(Records from a data source)
________________________________________
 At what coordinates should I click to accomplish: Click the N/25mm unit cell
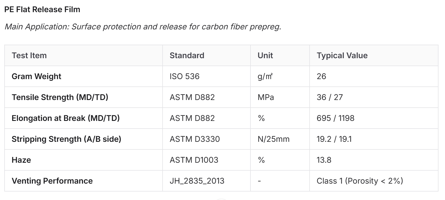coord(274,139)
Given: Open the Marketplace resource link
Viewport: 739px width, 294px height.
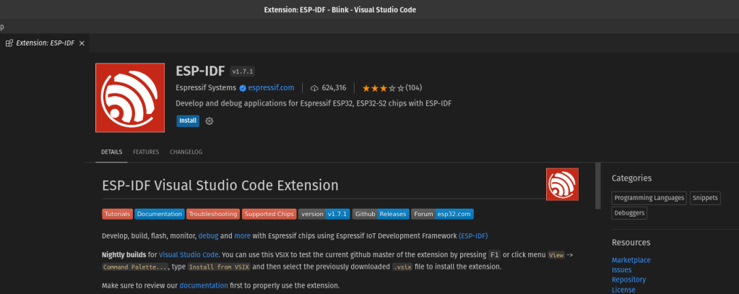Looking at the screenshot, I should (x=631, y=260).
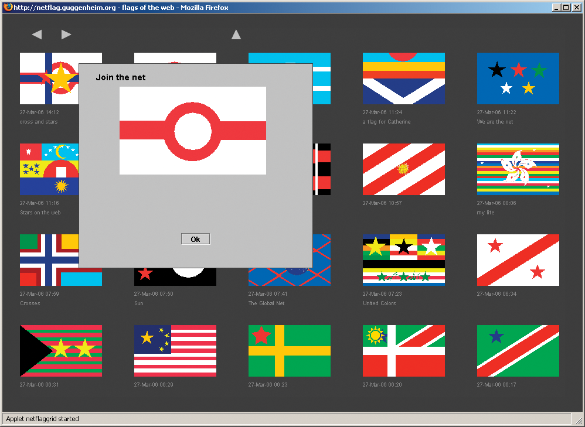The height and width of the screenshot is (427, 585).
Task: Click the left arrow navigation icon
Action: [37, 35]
________________________________________
Description of the task:
Exact output of each line above is wanted, without the pictures.

Response:
 At what coordinates should I click to accomplish: Click the N/25mm unit cell
coord(274,139)
Given: Open the Marketplace resource link
Viewport: 739px width, 294px height.
Looking at the screenshot, I should (x=631, y=260).
The height and width of the screenshot is (427, 585).
Task: Click the left arrow navigation icon
Action: [37, 35]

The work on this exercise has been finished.